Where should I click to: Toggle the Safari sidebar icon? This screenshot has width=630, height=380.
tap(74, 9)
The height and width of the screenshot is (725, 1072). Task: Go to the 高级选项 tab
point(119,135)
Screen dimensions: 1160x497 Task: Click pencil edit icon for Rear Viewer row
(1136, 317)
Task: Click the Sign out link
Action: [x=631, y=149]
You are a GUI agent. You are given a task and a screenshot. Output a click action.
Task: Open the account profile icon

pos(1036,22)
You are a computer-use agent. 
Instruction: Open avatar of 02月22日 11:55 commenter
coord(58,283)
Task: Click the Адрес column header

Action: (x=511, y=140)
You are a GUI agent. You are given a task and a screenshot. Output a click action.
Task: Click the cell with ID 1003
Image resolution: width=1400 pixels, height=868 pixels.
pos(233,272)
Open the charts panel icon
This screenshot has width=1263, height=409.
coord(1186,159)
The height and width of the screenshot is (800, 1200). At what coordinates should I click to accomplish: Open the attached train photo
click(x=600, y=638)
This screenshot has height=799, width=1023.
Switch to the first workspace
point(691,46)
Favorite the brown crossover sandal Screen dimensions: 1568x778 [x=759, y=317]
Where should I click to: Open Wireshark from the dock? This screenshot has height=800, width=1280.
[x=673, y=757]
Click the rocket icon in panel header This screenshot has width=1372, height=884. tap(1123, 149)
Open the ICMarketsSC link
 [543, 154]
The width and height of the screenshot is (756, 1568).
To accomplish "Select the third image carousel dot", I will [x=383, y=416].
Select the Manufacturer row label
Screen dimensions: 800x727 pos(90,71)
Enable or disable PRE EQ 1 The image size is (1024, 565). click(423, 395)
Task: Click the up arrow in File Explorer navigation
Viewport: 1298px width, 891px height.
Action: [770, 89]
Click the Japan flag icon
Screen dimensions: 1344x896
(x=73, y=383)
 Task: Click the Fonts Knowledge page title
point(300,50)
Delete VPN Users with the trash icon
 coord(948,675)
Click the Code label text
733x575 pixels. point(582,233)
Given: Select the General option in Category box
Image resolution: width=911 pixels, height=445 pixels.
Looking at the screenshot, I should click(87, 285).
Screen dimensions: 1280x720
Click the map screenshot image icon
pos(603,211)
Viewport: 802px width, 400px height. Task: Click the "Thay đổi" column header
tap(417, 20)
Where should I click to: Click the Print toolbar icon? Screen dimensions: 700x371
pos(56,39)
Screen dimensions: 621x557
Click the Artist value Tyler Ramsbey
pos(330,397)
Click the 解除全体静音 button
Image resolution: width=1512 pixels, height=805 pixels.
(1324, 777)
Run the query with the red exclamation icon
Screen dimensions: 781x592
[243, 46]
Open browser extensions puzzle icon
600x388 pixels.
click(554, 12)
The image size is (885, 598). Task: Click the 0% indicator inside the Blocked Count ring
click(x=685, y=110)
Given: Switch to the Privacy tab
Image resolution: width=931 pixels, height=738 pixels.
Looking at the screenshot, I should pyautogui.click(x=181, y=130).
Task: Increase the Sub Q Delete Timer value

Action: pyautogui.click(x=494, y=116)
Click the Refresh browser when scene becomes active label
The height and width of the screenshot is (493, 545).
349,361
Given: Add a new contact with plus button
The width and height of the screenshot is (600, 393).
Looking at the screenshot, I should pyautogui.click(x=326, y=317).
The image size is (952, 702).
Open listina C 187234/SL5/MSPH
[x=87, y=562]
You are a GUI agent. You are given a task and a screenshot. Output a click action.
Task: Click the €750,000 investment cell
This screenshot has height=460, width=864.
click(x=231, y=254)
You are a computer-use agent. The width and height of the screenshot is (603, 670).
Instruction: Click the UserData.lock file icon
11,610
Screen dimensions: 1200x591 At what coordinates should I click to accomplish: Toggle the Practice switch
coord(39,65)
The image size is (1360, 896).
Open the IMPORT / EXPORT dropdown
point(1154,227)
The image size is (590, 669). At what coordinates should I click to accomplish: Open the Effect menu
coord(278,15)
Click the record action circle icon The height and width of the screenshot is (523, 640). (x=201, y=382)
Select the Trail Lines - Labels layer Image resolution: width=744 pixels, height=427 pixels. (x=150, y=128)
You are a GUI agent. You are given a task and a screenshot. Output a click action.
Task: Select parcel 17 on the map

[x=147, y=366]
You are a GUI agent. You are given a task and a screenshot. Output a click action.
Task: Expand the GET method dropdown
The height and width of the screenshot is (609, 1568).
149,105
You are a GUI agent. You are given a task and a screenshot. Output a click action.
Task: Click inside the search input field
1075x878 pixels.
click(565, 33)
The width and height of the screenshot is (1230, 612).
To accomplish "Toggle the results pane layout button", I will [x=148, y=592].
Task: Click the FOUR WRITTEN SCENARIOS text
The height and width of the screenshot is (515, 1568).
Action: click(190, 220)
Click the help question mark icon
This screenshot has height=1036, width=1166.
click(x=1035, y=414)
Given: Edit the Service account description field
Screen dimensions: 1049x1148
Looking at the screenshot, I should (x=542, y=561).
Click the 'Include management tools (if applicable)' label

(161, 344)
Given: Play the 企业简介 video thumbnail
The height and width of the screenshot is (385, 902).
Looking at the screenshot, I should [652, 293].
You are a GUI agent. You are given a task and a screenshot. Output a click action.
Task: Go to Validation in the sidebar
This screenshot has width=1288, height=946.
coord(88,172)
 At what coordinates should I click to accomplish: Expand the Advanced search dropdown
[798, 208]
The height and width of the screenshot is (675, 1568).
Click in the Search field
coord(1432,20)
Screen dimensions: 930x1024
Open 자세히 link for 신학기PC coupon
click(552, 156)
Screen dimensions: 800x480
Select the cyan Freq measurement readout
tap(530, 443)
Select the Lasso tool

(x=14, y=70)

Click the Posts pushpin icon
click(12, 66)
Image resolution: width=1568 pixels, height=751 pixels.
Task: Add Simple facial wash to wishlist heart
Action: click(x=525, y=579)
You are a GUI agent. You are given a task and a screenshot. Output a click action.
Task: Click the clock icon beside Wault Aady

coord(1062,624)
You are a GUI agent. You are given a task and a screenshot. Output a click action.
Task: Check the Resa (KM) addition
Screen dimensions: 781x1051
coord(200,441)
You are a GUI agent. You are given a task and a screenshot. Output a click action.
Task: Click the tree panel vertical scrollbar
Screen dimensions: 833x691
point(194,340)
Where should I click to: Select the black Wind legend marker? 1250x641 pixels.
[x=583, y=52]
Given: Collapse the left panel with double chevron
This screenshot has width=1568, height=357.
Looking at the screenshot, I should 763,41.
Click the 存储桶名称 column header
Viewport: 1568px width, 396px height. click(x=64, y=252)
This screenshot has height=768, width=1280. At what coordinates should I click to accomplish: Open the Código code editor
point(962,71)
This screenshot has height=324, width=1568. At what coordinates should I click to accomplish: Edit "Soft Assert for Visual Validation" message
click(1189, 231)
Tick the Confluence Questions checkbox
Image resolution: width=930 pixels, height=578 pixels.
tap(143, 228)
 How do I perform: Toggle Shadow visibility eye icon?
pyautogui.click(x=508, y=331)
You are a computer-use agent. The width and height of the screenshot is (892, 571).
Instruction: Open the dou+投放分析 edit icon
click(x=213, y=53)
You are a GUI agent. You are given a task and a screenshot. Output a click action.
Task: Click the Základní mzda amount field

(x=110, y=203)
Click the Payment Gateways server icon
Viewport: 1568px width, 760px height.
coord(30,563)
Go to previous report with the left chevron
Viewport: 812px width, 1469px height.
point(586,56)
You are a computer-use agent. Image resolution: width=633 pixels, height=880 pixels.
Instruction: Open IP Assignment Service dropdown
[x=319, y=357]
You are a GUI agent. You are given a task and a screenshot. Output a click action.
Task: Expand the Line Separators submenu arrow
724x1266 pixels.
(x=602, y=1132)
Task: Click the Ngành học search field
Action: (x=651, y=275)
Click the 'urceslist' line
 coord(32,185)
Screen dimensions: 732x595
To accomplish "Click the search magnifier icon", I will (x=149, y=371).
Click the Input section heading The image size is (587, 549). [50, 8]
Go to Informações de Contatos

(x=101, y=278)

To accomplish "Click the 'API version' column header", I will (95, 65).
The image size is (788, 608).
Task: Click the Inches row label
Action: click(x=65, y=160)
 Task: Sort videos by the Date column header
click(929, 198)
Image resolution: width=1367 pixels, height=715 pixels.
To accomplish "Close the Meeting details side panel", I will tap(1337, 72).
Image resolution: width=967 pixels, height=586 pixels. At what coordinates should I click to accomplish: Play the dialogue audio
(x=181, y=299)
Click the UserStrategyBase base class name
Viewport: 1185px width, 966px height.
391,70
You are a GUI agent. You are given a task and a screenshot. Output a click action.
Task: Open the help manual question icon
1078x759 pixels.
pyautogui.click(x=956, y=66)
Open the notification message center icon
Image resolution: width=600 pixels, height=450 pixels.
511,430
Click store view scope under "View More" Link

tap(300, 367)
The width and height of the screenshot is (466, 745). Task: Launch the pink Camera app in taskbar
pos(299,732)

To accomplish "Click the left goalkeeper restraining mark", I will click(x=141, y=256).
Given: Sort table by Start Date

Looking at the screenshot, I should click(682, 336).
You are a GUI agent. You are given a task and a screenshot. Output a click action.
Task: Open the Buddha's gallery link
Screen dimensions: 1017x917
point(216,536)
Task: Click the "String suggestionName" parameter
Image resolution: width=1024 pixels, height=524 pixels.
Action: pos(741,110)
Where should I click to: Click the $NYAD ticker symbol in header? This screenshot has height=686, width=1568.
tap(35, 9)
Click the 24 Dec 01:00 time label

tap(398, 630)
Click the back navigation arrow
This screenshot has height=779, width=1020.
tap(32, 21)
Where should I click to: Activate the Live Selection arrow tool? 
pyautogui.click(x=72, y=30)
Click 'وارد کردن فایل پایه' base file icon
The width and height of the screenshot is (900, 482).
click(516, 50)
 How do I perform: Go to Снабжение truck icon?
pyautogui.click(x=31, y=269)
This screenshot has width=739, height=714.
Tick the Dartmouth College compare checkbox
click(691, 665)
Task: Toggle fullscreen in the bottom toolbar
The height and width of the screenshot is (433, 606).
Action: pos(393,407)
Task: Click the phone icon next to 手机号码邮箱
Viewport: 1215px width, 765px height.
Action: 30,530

● Problem statement
In the listing above, locate the line with "Select the Manufacturer row label" and the line with "Screen dimensions: 621x557", then extract exactly those lines and every line between them, and nothing more.

● Answer section
Select the Manufacturer row label
Screen dimensions: 800x727 pos(90,71)
Enable or disable PRE EQ 1 The image size is (1024, 565). click(423, 395)
Task: Click the up arrow in File Explorer navigation
Viewport: 1298px width, 891px height.
Action: [770, 89]
Click the Japan flag icon
Screen dimensions: 1344x896
(x=73, y=383)
 Task: Click the Fonts Knowledge page title
point(300,50)
Delete VPN Users with the trash icon
 coord(948,675)
Click the Code label text
733x575 pixels. point(582,233)
Given: Select the General option in Category box
Image resolution: width=911 pixels, height=445 pixels.
Looking at the screenshot, I should click(87, 285).
Screen dimensions: 1280x720
Click the map screenshot image icon
pos(603,211)
Viewport: 802px width, 400px height. Task: Click the "Thay đổi" column header
tap(417, 20)
Where should I click to: Click the Print toolbar icon? Screen dimensions: 700x371
pos(56,39)
Screen dimensions: 621x557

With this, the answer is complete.